__Stored data__
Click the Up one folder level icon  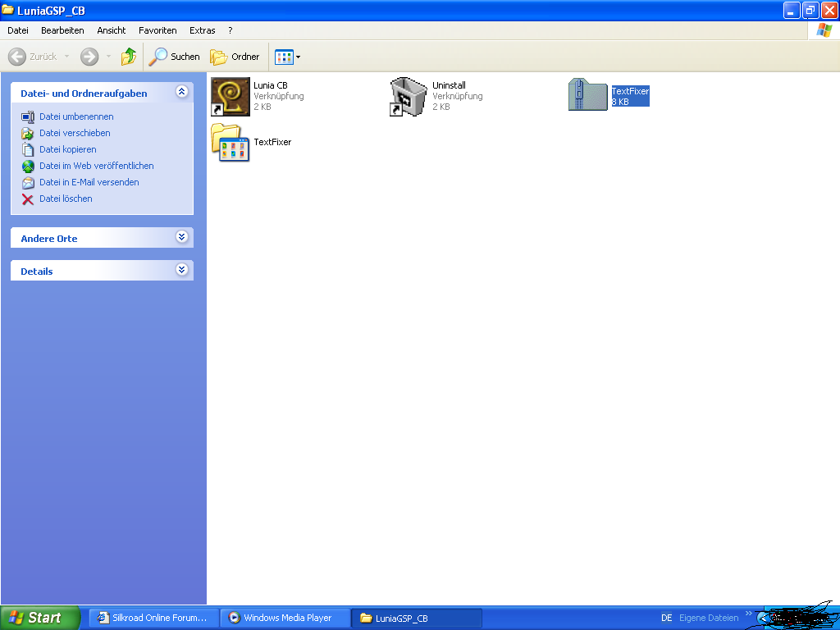pos(129,57)
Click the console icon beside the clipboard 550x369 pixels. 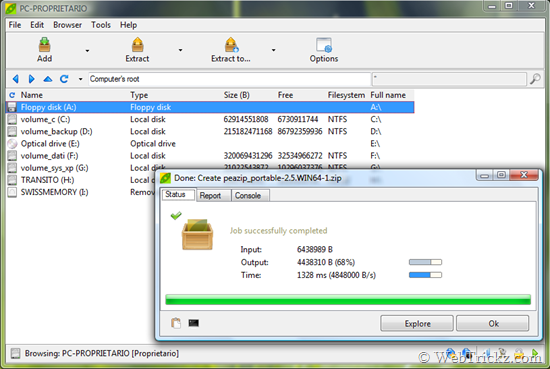pyautogui.click(x=194, y=323)
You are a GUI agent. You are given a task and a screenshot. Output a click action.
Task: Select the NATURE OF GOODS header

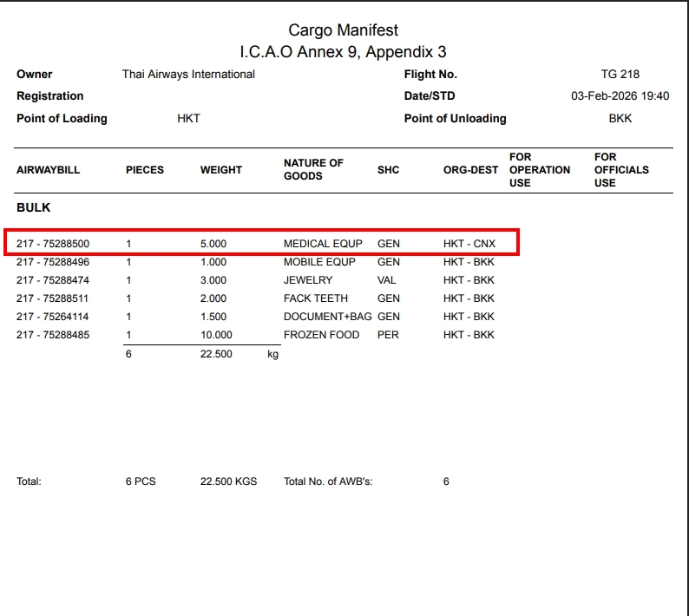(x=313, y=169)
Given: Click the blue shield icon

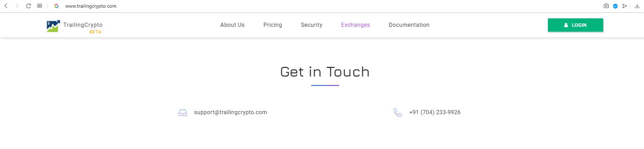Looking at the screenshot, I should (615, 6).
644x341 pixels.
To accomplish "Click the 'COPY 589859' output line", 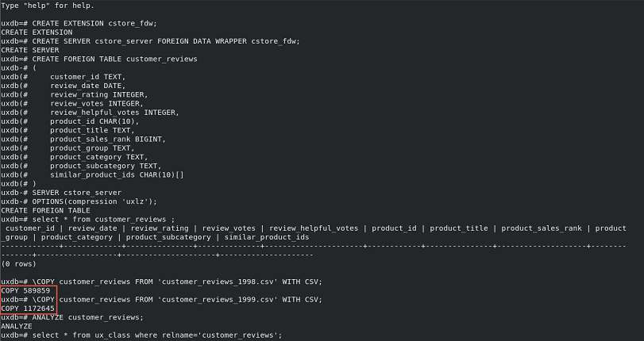I will tap(26, 290).
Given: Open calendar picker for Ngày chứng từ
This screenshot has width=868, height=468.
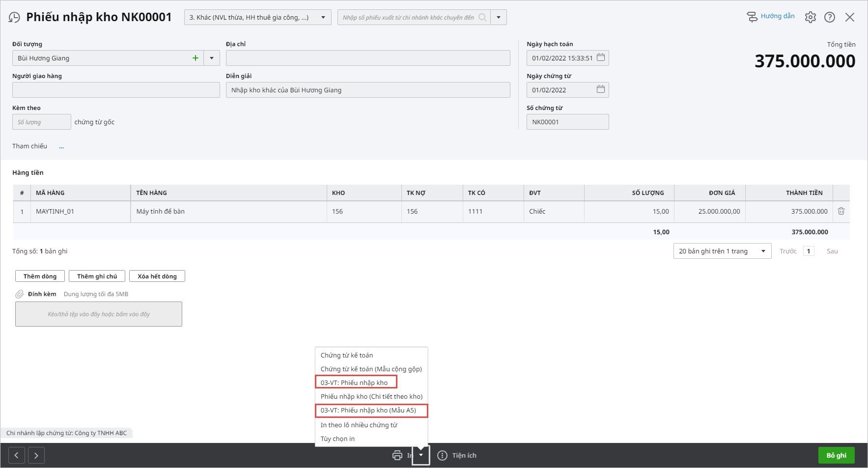Looking at the screenshot, I should click(601, 89).
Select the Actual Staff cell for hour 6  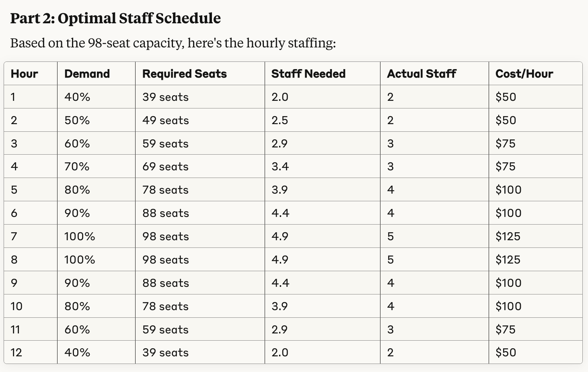(x=391, y=213)
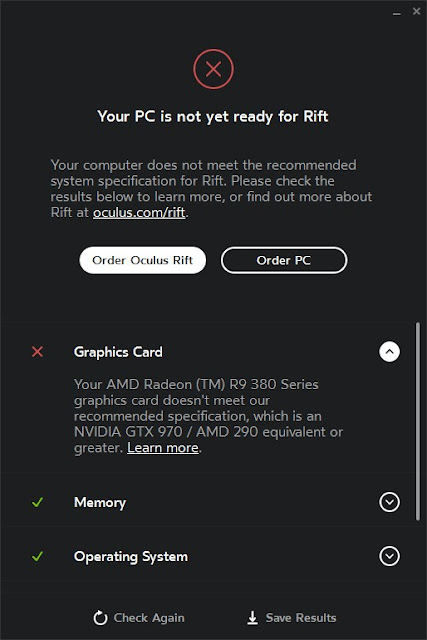Collapse the Graphics Card section

click(389, 351)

__Exercise prompt__
From the records above, transcribe only the stretch from the line with "You are a GUI" through the line with "644x341 pixels.", keeping both ends. Omit pictures.

__Your solution__
You are a GUI agent. You are given a task and a screenshot. Output a click action.
Task: Select the NATURE OF GOODS header

(x=313, y=169)
Given: Click the blue shield icon

Looking at the screenshot, I should (615, 6).
644x341 pixels.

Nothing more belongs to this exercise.